今年最大のIPO(新規公開株)として注目を集めるLINE。7月15日の東京とニューヨークの証券取引所上場時に想定される時価総額は約6000億円ともいわれている。証券アナリストで、つばめ投資顧問代表の栫井(かこい)駿介氏が興奮気味にいう。
「上場決定後、関連株価も上昇するなど、証券市場を活性化しています。スマホユーザーの9割がLINEを利用しているという調査結果もあり、IT企業としてはヤフージャパンや楽天に次ぐ大型上場に、投資家たちは大いに注目しています」
LINEとは、スマホでメッセージのやりとりや通話を楽しめる対話アプリのこと。メッセージのやりとり中にイラストなどで感情を伝えられる「スタンプ」が人気となり、爆発的な支持を受けた。最近はさらに音楽や動画、ニュース配信などさまざまなサービスを展開、事業を拡大している。
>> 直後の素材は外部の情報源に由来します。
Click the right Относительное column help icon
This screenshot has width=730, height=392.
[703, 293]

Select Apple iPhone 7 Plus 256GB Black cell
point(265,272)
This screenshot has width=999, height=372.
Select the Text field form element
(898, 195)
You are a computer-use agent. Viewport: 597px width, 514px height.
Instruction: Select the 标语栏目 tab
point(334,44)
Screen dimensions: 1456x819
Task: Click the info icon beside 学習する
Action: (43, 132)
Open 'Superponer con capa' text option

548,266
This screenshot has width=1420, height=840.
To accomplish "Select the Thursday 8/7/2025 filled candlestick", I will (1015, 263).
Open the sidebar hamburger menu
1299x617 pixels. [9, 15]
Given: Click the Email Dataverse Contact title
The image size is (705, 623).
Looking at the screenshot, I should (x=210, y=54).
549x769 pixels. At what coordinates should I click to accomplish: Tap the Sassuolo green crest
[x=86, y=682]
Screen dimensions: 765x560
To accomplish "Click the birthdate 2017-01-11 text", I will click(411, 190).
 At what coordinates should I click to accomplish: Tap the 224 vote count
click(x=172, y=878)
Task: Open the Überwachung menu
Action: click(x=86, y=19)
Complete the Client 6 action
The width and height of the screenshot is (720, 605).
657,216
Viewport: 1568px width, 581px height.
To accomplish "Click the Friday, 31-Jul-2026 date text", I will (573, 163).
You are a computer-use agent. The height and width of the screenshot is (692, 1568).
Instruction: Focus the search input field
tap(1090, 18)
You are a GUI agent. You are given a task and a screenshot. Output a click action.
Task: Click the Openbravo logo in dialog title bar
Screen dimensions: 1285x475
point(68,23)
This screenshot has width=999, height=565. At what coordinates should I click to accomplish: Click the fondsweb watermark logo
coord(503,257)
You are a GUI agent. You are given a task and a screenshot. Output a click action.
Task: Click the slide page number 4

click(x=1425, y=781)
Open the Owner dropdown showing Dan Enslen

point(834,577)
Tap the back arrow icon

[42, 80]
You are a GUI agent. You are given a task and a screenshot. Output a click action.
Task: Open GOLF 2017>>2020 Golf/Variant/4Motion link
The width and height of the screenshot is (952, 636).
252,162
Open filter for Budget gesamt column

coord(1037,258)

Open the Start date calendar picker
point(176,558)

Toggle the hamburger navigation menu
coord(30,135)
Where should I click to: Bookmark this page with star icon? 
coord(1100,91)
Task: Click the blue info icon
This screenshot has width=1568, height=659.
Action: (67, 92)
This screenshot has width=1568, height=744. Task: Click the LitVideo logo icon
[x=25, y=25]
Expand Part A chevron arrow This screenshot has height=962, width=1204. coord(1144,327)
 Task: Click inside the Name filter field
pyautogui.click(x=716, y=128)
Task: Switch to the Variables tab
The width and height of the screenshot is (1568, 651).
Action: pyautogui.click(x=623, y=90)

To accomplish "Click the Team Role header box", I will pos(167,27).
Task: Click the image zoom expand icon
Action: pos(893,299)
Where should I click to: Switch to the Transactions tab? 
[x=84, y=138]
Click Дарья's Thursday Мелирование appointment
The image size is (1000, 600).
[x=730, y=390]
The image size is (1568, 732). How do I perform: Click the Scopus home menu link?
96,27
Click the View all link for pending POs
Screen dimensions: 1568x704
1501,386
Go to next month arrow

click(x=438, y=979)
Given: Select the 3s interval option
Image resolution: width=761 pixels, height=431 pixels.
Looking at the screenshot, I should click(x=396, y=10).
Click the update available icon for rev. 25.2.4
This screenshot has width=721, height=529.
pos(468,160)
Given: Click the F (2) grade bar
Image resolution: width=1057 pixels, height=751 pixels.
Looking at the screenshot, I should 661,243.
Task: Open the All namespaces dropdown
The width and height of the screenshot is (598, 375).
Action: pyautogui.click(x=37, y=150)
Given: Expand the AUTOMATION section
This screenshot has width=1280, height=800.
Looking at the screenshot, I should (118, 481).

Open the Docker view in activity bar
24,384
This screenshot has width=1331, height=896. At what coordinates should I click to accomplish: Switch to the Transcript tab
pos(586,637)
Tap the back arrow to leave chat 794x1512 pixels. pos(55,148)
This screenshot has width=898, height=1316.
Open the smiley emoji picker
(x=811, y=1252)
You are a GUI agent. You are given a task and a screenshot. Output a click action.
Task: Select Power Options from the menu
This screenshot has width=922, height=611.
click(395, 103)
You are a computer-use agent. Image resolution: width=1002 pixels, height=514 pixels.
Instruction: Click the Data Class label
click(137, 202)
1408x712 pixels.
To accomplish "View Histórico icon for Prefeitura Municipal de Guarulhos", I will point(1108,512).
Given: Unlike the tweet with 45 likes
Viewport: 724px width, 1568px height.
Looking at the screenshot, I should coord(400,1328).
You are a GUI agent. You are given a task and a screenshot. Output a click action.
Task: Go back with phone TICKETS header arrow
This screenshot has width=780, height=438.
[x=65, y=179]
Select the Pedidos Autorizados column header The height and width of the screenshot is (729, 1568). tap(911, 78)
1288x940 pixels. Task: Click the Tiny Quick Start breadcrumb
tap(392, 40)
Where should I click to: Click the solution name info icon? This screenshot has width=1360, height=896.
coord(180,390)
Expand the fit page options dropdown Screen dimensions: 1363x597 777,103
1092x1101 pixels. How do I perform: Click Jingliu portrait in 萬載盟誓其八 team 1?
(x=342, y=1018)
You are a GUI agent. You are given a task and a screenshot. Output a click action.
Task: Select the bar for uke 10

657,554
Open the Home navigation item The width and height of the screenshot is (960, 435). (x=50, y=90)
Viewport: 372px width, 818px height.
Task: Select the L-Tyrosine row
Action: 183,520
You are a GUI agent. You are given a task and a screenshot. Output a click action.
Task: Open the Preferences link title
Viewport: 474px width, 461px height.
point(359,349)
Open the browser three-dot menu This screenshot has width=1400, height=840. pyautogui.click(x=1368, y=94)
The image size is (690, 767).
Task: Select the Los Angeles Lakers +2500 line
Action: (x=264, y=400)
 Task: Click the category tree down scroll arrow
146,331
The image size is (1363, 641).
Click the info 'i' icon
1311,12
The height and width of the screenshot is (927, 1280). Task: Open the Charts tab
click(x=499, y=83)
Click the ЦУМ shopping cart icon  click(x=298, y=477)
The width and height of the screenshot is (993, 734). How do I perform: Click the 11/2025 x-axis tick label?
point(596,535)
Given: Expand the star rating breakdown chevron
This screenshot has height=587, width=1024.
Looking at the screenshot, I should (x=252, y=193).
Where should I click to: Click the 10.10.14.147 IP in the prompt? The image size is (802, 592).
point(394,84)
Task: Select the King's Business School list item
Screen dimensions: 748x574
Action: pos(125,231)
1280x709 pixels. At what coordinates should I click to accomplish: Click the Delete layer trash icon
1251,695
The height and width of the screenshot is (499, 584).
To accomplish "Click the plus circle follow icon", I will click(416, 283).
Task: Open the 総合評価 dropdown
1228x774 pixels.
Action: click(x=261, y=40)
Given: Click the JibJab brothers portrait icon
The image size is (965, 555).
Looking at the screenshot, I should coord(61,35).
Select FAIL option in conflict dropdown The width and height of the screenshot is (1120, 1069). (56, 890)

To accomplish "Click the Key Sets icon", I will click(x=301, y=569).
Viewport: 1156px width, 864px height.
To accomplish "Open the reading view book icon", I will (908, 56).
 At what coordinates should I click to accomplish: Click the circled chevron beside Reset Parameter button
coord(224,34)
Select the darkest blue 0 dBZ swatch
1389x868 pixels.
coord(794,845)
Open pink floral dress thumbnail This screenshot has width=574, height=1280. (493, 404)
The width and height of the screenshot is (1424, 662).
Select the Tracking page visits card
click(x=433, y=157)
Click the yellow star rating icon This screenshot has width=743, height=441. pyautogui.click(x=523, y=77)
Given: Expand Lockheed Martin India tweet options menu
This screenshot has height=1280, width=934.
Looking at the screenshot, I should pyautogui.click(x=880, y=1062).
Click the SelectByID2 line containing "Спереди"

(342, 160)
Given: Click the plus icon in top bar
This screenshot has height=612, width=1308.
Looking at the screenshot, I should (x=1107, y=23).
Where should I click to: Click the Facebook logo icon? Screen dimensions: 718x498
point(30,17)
急成長するIT企業を見て、「日本発のITベンチャーの成功例」と捉える向きもあるが、実態は少し複雑だ。『ヤバいLINE』(光文社新書)の著者でジャーナリストの河鐘基(ハジョンギ)氏がいう。
「LINEは韓国IT大手『ネイバー』の子会社です。このネイバーは韓国でトップシェアを誇るポータルサイトで、日本でいえばヤフージャパンのような存在。2000年には、『ハンゲームジャパン』の社名で日本市場に主に検索分野で進出しましたが、まったく浸透せず何度か撤退しています」
しかし、その後、再び日本市場に目を向け、2010年には、かつて堀江貴文氏が社長だった『ライブドア』を買収。転機が訪れたのは翌年のことだった。
「2011年6月に『LINE』をリリースした。きっかけは同年3月に起きた東日本大震災でした。ちょうど震災時に日本にいたネイバーの会長が非常時における通信インフラの必要性を感じ、便利でつながりやすいコミュニケーションツールとして開発を後押ししたといわれています」(河氏)
LINEは日本で成長した企業ではあるが、新規上場の際に提出が義務づけられている有価証券届出書を見ると、純粋な“日本企業”とは言い難い。
届出書の〈株主の状況〉を見ると、87.27%を親会社のネイバーが握り、LINE取締役のシン・ジュンホ氏が5.12%で次点となっている。社長の出澤剛氏ですら、持ち分は0.05%に過ぎない。